Una vez repuesto y recuperadas sus fuerzas, entra al servicio de un excéntrico viejo, Thomas Effing, al cual, entre otros muchos servicios, le tiene que ayudar a redactar su biografía, para que la haga llegar a manos de su único hijo, al que nunca ha conocido. Y así, en pos de él, Marco emprenderá un viaje iniciático que le llevará también a la búsqueda de sus orígenes y al descubrimiento de su identidad.

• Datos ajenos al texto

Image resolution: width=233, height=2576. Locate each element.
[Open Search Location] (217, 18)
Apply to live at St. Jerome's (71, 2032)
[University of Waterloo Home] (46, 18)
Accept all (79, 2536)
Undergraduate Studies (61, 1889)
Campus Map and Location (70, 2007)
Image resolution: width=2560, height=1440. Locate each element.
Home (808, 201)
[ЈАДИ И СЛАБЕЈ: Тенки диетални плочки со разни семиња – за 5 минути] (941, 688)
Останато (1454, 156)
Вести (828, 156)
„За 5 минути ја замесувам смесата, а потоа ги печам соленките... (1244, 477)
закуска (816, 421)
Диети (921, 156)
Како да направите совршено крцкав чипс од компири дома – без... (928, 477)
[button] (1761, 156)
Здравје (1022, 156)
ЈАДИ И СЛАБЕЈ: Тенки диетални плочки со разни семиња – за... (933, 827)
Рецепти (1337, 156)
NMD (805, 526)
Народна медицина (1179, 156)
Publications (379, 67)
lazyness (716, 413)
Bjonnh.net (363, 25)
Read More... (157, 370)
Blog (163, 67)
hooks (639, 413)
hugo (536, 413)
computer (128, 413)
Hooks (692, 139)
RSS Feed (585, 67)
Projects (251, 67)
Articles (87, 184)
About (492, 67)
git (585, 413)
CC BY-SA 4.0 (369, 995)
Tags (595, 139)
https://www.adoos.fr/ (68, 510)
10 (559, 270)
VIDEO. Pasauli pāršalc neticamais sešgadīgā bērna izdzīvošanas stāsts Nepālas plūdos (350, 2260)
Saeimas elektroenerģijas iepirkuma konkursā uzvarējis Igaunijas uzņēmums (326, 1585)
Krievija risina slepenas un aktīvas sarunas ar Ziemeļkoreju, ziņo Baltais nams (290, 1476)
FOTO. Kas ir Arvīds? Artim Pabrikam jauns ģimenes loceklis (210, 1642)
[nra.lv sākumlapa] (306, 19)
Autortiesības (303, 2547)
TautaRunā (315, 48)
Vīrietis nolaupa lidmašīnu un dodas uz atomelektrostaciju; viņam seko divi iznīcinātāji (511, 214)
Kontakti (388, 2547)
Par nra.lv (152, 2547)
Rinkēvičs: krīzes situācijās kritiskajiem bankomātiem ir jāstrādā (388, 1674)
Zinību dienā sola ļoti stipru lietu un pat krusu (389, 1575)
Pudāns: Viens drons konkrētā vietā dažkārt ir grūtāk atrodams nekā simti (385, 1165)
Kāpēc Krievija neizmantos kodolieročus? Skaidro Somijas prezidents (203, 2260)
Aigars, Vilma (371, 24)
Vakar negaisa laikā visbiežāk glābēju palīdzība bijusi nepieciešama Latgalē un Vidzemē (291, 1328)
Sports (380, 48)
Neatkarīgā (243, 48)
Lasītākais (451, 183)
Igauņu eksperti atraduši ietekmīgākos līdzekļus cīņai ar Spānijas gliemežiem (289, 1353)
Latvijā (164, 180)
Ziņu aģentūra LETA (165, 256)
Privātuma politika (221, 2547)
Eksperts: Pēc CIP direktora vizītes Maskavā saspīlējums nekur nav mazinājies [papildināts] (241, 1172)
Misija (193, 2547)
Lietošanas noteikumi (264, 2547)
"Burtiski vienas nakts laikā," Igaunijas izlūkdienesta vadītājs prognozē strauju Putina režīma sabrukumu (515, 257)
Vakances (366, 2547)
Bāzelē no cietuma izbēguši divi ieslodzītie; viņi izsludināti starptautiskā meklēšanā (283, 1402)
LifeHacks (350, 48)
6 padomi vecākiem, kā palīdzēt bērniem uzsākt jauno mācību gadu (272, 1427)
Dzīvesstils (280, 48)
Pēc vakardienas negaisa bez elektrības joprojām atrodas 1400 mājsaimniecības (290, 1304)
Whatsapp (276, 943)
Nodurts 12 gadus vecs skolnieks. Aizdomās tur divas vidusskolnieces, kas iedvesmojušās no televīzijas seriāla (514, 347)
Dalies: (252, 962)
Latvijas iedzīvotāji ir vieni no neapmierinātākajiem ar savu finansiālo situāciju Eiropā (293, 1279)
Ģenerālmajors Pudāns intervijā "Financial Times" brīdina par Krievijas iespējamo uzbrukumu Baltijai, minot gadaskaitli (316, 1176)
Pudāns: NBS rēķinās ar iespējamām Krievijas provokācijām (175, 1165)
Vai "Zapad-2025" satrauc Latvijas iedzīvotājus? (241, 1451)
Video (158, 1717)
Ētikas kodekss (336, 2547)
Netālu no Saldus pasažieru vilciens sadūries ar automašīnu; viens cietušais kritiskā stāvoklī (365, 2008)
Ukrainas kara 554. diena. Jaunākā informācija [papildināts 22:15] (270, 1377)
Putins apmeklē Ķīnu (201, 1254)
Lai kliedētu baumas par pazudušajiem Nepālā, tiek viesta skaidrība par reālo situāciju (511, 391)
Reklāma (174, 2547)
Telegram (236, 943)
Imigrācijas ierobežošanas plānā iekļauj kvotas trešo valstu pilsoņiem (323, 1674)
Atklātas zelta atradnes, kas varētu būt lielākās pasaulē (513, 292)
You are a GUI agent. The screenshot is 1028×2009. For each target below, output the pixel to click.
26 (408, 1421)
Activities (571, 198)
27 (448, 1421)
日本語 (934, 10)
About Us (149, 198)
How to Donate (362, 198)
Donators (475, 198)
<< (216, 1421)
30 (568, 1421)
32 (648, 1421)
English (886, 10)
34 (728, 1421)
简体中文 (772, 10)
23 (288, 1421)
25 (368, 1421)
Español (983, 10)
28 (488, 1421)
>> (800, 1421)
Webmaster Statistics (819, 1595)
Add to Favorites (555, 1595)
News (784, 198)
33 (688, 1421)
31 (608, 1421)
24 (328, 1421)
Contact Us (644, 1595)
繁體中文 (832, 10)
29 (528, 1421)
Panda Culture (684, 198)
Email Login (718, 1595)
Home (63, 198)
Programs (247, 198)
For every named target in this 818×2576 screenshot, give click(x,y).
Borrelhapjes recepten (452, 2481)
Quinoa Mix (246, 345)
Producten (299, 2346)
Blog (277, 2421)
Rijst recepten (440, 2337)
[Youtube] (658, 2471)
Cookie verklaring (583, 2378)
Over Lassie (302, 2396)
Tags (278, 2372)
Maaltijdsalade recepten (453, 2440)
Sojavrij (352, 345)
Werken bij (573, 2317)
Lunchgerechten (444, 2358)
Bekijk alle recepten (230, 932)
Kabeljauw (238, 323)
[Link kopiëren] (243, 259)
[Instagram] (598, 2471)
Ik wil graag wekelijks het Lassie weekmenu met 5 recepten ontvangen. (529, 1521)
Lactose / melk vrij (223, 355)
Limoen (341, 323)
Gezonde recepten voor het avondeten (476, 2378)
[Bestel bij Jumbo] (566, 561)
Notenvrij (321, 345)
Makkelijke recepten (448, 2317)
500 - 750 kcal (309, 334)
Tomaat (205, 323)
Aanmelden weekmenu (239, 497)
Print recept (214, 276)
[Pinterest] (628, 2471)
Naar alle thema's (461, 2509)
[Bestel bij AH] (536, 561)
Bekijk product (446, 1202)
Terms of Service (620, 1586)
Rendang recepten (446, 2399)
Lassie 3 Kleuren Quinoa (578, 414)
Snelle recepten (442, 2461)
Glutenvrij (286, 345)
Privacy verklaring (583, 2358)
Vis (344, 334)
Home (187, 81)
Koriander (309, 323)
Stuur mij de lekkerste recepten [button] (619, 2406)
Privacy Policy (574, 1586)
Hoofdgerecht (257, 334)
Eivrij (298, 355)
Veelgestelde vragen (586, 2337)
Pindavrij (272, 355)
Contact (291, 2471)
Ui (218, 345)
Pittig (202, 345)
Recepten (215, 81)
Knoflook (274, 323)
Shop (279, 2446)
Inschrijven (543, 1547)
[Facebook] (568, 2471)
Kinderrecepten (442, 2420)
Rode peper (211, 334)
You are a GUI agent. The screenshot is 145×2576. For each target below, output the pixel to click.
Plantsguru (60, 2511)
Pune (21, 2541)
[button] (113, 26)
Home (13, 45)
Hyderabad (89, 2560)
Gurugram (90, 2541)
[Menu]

Dicho esto, también añadir que el argumento de “El palacio de la luna” es inverosímil, azaroso y rocambolesco, lleno de clichés literarios y de guiños cómplices al lector, que sigue perplejo las idas y venidas de sus protagonistas, sin que, al menos en mi caso, le conmuevan sus peripecias. Porque si bien su autor tiene el arte de narrar bien y de engarzar con tino las historias, sus personajes se mueven por una superficie resbaladiza, carecen de alma, no llegan ni conmueven; como el enorme Solomon, que con sus 160 Kgs. de peso, su calvicie, y sus extravagantes sombreros, pierde la vida de forma grotesca al caer dentro de una tumba cavada en un cementerio, después de haber estallado en sollozos ante la tumba de la mujer a la que amó, una única noche, hace ya más de veinte años.
Supongo que estos son rasgos de esa postmodernidad a la que al parecer está adscrito Paul Auster. ¿Qué más da lo que se diga con tal de decirlo bien? ¿Por qué tiene que ser menos válida la historia de estos seres de ficción, que la de otros, también de ficción, como Don Quijote o Ana Karenina, con los que sí nos identificamos?
Hay, por ejemplo, en la novela, una historia de amor, la de Marco y Kitti. A ella se alude en esta cita (pág. 105):
“Hicimos el amor durante varias horas a la decreciente luz vespertina del apartamento de Zimmer. Sin duda, fue una de las cosas más memorables que me han sucedido nunca y creo que al final estaba completamente transformado por la experiencia.”
A mí la lectura de este párrafo me deja completamente indiferente.
En cambio, en “El maestro de San Petersburgo”, de Coetzee, encuentro este otro que se me mete dentro y me atrapa como un sordo dolor, como una súbita revelación.
“Le sorprende por lo delicada que es, delicada como el ala de una mariposa. Es como si entre la piel y las enaguas, entre la piel y el dorso de las medias negras que sin duda lleva calzadas, se interpusiera una fina capa de ceniza, de modo que, al soltársele a la altura de los hombros, las prendas que viste se le deslizarían al suelo sin que mediase ningún gesto de persuasión.”
Desde luego, no hay color. Me quedo con Coetzee.